Robert Mackay, who is one of the youngest, but none the less promising of America’s poets, was born in Virginia City, Nevada, 1871. His father, who is among the oldest of the living “Comstockers,” settled in Nevada over fifty years ago, when the state was practically unknown to white men. The subject of this sketch began his literary work when a mere boy as a reporter on the San Francisco Chronicle. Subsequently he was editor and assistant editor of several papers on the Pacific coast. In 1895 he determined to travel over the world. The trip occupied the greater portion of five years, during which period he visited lands where white men were seldom seen. Naturally he gathered many experiences, and much valuable data. While Mr. Mackay has written a great many poems he has never compiled them in book form.

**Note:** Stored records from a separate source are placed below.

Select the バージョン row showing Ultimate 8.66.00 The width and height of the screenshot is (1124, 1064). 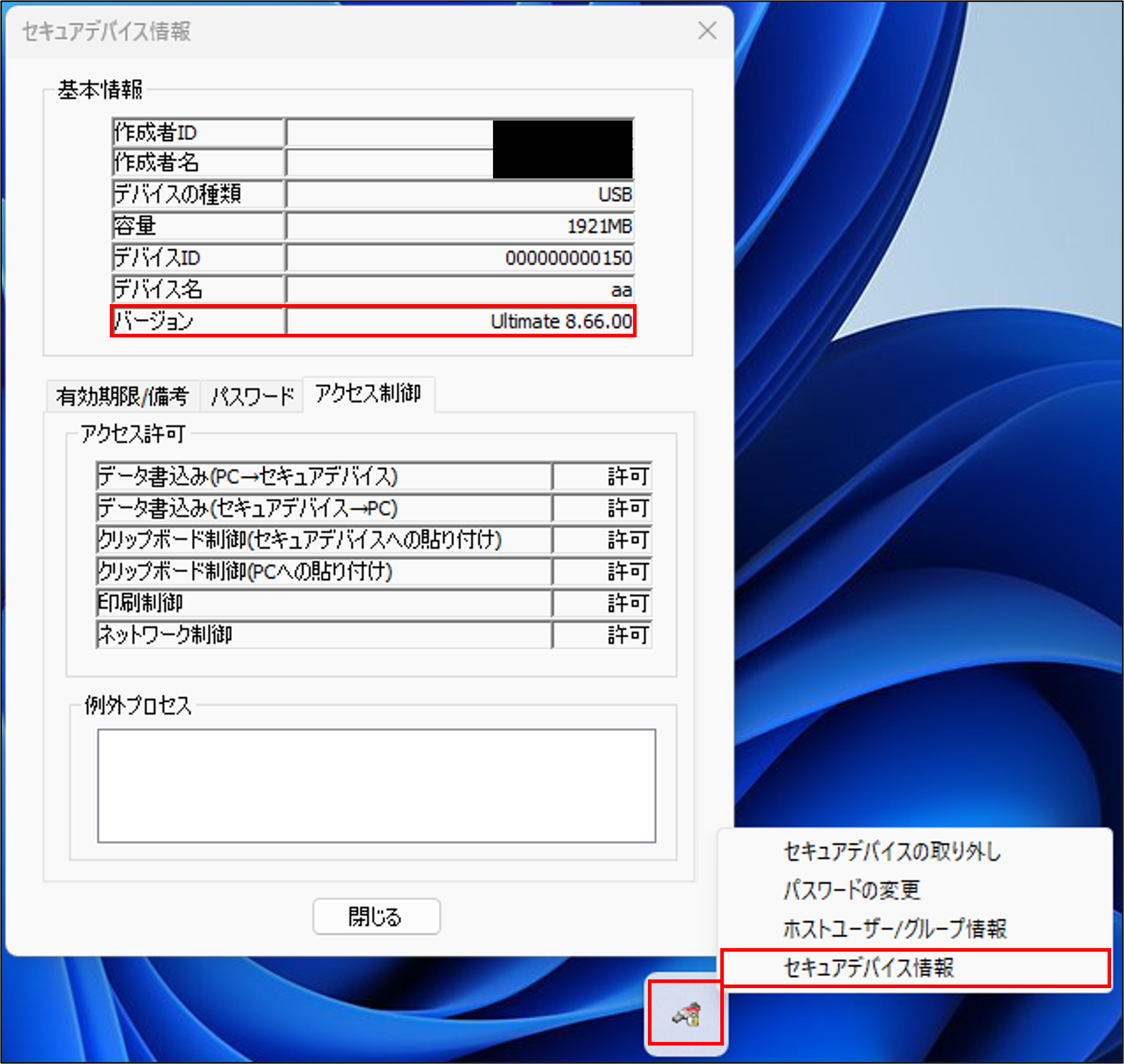click(x=460, y=321)

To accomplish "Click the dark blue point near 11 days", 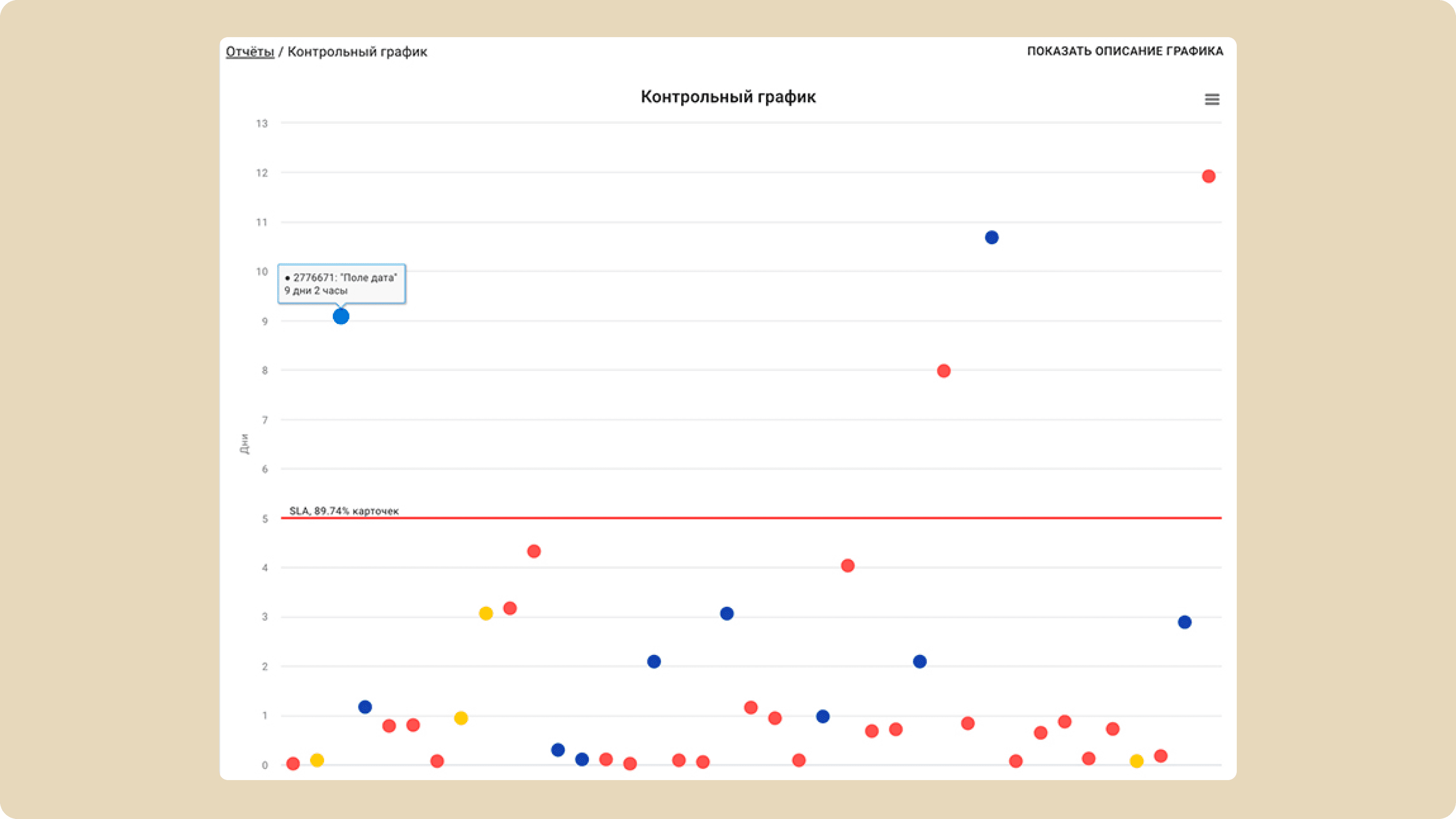I will [x=991, y=237].
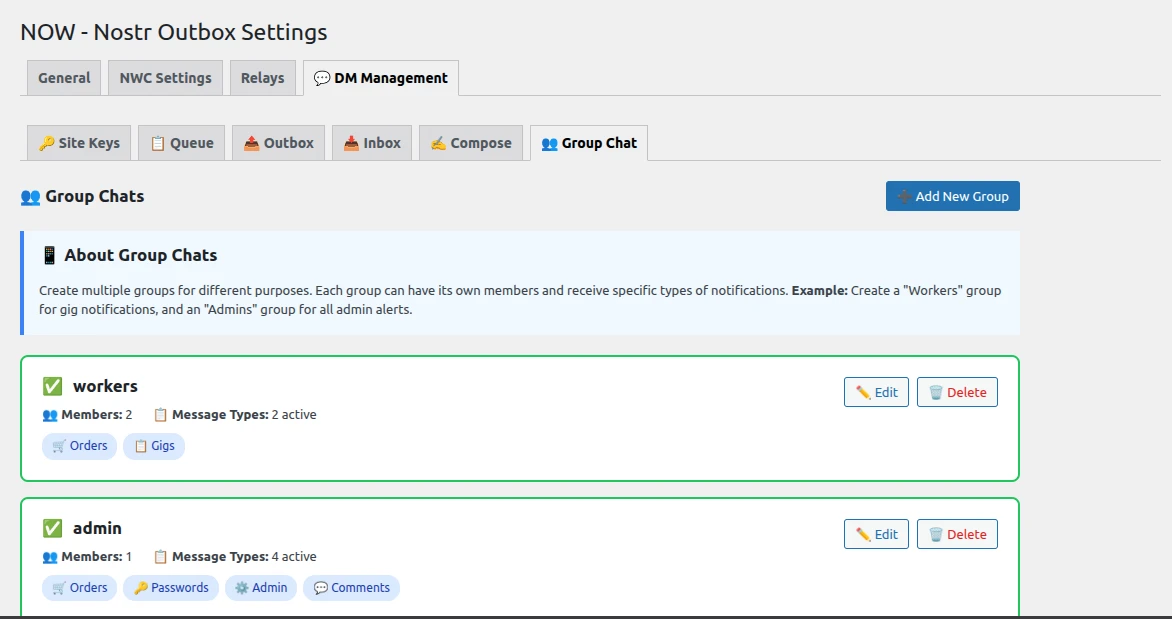
Task: Go to the Queue sub-tab
Action: [x=181, y=143]
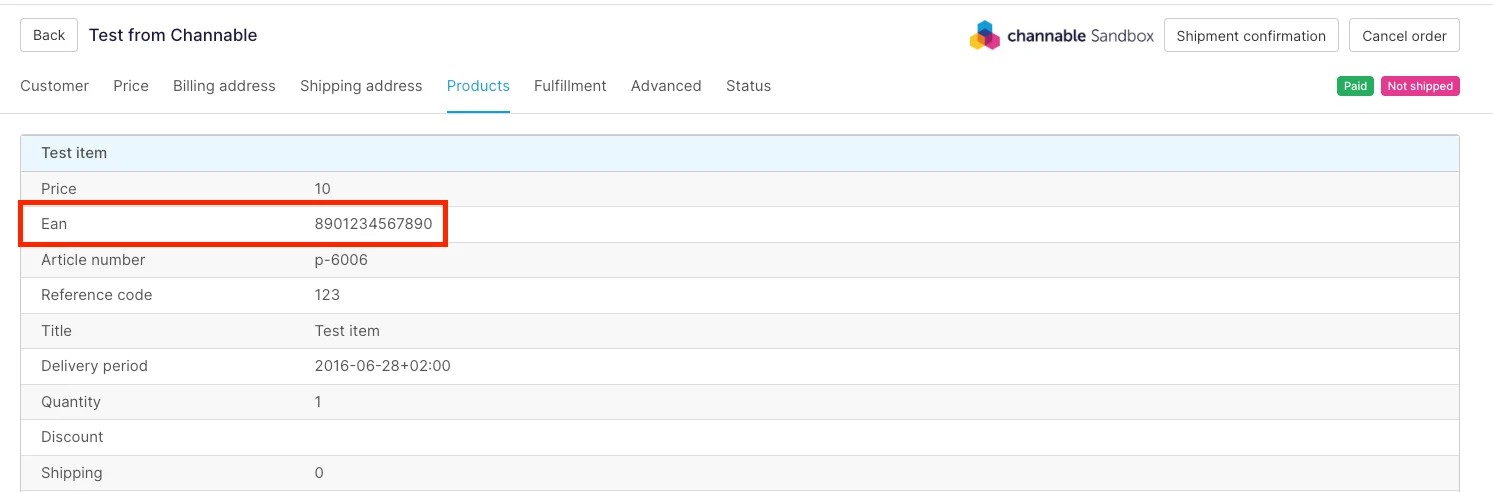
Task: Go to the Shipping address tab
Action: tap(361, 86)
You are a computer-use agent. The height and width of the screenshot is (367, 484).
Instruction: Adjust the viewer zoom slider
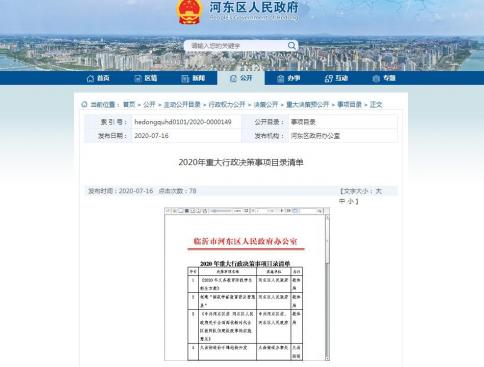point(222,211)
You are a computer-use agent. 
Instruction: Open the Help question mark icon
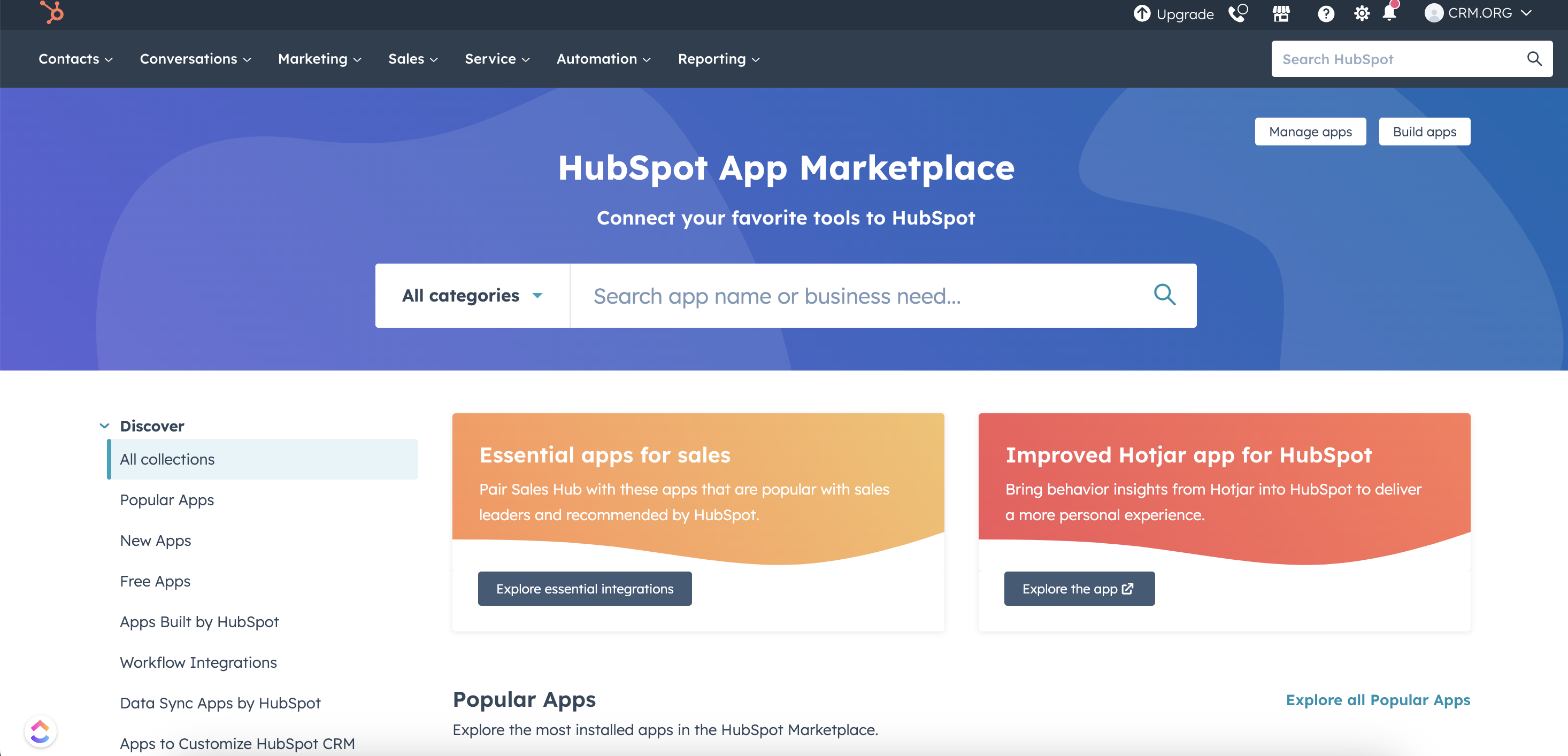point(1325,13)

He has a theory that too many young writers throw themselves on the mercy of a public which do not know them and necessarily do not care for their callow wares. He therefore proposes to mature his work until he is satisfied that it has a fighting chance for public favor. Nevertheless he is by no means a stranger to the public. Those poems of his that have appeared in a number of periodicals have made him many friends. Mr. Mackay’s verses are finely fibered. Technically correct, they are acceptable to those critics who place mechanism on the same plane with motive. But they are more than finished specimens of the verse-maker’s art. With deft and tender fingers he plays upon the heart chords of humanity, and these ring responsive to his sympathetic touch. His themes are those that are as old as the race, and as imperishable. Mother love, wedded love, patriotism, the eternal yearning for the higher life, the eternal problem of the hereafter—such they are—and they are treated by him with a facile sincerity that marks him as a true poet—one who writes not for the sake of writing, but because of inner spiritual promptings that will not be denied.